Dataset records -
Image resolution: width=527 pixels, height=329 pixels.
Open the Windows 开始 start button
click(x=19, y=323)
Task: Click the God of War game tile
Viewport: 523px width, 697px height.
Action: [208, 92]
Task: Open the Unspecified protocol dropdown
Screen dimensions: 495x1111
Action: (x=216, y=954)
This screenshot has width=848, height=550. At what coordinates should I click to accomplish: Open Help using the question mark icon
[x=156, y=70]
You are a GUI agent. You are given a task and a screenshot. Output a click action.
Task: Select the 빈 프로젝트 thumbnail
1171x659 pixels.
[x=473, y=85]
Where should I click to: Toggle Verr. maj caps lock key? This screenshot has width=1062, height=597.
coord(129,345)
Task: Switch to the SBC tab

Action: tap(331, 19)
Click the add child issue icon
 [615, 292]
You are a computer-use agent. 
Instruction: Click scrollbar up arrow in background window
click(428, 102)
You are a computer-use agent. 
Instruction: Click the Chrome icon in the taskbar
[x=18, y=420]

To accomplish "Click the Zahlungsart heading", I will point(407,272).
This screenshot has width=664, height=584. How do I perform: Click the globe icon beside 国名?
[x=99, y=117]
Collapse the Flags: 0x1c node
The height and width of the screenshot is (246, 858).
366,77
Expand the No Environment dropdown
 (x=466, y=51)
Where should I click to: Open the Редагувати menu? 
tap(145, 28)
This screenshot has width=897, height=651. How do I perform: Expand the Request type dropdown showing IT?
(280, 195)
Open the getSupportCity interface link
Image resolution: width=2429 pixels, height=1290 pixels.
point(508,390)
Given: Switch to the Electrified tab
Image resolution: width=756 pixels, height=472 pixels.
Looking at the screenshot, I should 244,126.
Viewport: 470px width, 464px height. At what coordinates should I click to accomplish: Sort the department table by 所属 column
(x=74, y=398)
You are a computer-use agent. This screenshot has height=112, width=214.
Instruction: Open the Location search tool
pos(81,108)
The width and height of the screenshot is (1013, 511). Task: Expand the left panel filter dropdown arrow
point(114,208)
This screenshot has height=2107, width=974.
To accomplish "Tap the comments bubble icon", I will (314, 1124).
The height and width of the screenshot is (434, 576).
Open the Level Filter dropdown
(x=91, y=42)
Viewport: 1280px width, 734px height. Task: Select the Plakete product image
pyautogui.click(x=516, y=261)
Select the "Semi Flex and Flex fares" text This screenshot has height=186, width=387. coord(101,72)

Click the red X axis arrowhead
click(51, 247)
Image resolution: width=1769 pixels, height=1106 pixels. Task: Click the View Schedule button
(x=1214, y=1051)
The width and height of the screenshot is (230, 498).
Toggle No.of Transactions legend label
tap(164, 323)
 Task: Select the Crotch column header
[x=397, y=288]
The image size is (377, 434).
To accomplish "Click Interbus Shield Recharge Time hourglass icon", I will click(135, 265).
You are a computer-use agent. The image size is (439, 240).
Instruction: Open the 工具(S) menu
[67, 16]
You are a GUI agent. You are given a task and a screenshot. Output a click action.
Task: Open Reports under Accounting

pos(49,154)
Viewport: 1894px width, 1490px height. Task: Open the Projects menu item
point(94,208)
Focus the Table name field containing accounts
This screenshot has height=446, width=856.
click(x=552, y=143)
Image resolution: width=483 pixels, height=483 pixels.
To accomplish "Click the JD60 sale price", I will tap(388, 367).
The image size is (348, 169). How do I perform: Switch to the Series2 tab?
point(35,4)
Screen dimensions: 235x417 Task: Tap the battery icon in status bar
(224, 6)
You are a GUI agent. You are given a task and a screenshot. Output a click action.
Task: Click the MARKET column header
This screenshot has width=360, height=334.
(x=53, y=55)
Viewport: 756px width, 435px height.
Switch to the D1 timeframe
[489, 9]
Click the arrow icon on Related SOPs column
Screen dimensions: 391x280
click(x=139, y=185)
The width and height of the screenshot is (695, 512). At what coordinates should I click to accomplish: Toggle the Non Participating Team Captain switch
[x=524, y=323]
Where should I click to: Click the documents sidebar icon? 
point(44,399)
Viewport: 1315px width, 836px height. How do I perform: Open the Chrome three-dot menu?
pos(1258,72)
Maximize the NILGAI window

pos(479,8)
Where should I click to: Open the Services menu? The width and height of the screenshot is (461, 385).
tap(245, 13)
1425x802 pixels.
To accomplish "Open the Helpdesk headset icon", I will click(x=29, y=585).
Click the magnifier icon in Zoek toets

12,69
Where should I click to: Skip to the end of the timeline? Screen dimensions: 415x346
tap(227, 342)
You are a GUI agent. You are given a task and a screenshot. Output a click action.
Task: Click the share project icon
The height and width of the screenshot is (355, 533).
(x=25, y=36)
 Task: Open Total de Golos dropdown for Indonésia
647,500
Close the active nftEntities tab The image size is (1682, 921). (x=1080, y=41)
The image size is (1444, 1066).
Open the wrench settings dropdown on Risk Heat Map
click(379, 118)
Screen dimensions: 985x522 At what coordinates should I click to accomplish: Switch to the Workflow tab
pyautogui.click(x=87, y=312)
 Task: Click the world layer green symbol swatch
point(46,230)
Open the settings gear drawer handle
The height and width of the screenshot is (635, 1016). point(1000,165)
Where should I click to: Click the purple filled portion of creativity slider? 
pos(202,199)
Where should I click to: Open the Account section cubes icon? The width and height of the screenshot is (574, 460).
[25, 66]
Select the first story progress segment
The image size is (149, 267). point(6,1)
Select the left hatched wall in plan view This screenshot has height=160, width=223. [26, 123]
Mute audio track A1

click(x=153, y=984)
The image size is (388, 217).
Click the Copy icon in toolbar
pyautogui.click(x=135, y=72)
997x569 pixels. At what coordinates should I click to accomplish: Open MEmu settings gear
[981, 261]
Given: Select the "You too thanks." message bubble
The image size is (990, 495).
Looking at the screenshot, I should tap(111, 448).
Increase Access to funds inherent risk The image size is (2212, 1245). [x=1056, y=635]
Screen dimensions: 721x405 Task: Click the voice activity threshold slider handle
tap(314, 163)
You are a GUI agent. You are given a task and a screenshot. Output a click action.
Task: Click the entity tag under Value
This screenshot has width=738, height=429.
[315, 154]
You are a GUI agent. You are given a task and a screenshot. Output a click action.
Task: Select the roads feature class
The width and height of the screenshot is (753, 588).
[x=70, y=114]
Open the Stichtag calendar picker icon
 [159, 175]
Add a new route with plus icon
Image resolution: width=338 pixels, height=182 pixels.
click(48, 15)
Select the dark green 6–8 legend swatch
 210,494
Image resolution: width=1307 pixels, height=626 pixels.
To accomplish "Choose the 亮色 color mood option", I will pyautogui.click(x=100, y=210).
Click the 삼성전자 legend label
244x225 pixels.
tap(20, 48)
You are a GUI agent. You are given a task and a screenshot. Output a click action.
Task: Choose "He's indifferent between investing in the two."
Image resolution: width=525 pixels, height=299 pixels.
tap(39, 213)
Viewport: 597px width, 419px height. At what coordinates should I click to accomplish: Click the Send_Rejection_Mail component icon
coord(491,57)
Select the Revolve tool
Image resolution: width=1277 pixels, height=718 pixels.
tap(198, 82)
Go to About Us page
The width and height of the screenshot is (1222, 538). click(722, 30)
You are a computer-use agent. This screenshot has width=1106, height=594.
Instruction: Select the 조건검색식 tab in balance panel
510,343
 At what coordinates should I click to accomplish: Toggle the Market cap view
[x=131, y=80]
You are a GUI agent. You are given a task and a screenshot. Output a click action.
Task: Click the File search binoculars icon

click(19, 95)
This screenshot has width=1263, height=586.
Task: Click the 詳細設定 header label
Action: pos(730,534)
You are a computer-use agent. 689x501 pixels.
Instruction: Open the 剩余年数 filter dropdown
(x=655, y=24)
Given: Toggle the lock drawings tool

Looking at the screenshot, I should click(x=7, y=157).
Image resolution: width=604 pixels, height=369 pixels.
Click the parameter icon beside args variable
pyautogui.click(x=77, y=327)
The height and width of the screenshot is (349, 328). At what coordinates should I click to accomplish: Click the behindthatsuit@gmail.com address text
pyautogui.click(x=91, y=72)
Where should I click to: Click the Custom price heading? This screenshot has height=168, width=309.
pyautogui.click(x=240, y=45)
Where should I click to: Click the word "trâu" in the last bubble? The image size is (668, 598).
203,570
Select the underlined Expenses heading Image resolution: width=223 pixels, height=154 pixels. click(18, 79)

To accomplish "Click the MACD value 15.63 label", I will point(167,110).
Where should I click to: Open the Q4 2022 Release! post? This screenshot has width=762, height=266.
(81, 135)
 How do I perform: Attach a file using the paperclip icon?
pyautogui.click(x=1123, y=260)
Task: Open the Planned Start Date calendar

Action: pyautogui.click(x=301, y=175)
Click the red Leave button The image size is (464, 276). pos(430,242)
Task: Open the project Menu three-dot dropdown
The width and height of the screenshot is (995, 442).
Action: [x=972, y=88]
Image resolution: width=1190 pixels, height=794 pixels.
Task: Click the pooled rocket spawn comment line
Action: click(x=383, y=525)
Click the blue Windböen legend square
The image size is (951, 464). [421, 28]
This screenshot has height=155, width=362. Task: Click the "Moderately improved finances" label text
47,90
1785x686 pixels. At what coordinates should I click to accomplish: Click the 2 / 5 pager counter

Exercise - Rewrite the records from the line with "Go to About Us page" to the line with "Click the red Leave", substituting "Command" for "Instruction" and leaving everything else unchanged. Give only those lines.

Solution -
Go to About Us page
The width and height of the screenshot is (1222, 538). click(722, 30)
You are a computer-use agent. This screenshot has width=1106, height=594.
Command: Select the 조건검색식 tab in balance panel
510,343
 At what coordinates should I click to accomplish: Toggle the Market cap view
[x=131, y=80]
You are a GUI agent. You are given a task and a screenshot. Output a click action.
Task: Click the File search binoculars icon

click(19, 95)
This screenshot has width=1263, height=586.
Task: Click the 詳細設定 header label
Action: pos(730,534)
You are a computer-use agent. 689x501 pixels.
Command: Open the 剩余年数 filter dropdown
(x=655, y=24)
Given: Toggle the lock drawings tool

Looking at the screenshot, I should click(x=7, y=157).
Image resolution: width=604 pixels, height=369 pixels.
Click the parameter icon beside args variable
pyautogui.click(x=77, y=327)
The height and width of the screenshot is (349, 328). At what coordinates should I click to accomplish: Click the behindthatsuit@gmail.com address text
pyautogui.click(x=91, y=72)
Where should I click to: Click the Custom price heading? This screenshot has height=168, width=309.
pyautogui.click(x=240, y=45)
Where should I click to: Click the word "trâu" in the last bubble? The image size is (668, 598).
203,570
Select the underlined Expenses heading Image resolution: width=223 pixels, height=154 pixels. click(18, 79)

To accomplish "Click the MACD value 15.63 label", I will point(167,110).
Where should I click to: Open the Q4 2022 Release! post? This screenshot has width=762, height=266.
(81, 135)
 How do I perform: Attach a file using the paperclip icon?
pyautogui.click(x=1123, y=260)
Task: Open the Planned Start Date calendar

Action: pyautogui.click(x=301, y=175)
Click the red Leave button The image size is (464, 276). pos(430,242)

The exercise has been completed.